EXERCISE DESCRIPTION:
The stretch from the line with "Magic [button] (1060, 23)" through the line with "[Link do strony epuap.gov.pl] (134, 63)" in the records below: write it out exactly, and nothing else.

Excerpts from a dataset:
__________________________________________________
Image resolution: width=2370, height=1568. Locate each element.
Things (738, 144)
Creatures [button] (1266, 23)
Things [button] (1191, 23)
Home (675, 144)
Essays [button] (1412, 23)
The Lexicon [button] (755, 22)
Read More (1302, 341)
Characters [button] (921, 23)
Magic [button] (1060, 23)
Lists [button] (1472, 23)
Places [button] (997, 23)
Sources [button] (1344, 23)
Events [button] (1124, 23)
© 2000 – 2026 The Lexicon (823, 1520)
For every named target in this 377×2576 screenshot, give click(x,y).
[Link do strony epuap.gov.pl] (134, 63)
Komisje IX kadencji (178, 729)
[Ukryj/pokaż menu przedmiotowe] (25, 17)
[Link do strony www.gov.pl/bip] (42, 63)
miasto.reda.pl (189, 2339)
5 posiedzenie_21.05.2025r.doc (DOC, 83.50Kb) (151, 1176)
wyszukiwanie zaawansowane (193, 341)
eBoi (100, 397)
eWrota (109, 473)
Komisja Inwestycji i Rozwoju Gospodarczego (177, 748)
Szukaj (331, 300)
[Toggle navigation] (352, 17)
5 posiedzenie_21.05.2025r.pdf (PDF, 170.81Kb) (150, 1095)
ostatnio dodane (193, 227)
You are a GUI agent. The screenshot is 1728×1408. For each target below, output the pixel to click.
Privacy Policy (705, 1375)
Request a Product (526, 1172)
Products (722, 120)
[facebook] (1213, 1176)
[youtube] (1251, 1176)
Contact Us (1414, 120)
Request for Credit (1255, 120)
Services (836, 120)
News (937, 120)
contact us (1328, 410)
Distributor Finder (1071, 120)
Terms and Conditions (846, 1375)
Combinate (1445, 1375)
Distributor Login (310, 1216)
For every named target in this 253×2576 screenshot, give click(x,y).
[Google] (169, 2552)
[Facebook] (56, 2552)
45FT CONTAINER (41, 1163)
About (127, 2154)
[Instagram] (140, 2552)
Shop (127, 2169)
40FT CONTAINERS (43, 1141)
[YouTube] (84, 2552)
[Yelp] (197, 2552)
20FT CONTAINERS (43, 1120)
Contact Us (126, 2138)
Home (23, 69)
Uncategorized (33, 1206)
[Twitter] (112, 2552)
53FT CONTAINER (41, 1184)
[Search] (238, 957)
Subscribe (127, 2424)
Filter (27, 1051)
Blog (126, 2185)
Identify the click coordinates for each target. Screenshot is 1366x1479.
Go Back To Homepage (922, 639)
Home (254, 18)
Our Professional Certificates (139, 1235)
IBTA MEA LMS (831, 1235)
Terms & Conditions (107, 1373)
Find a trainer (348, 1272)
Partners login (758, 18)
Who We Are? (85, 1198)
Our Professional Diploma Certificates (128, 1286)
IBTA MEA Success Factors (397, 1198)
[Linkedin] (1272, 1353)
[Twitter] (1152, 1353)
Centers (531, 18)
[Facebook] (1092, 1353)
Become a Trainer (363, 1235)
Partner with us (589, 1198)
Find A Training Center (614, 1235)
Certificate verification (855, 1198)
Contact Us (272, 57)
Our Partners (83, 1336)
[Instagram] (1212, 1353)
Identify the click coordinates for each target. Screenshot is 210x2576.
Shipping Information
__________________________________________________
ANSWER TO THIS TASK:
Magic [button] (1060, 23)
Lists [button] (1472, 23)
Places [button] (997, 23)
Sources [button] (1344, 23)
Events [button] (1124, 23)
© 2000 – 2026 The Lexicon (823, 1520)
For every named target in this 377×2576 screenshot, give click(x,y).
[Link do strony epuap.gov.pl] (134, 63)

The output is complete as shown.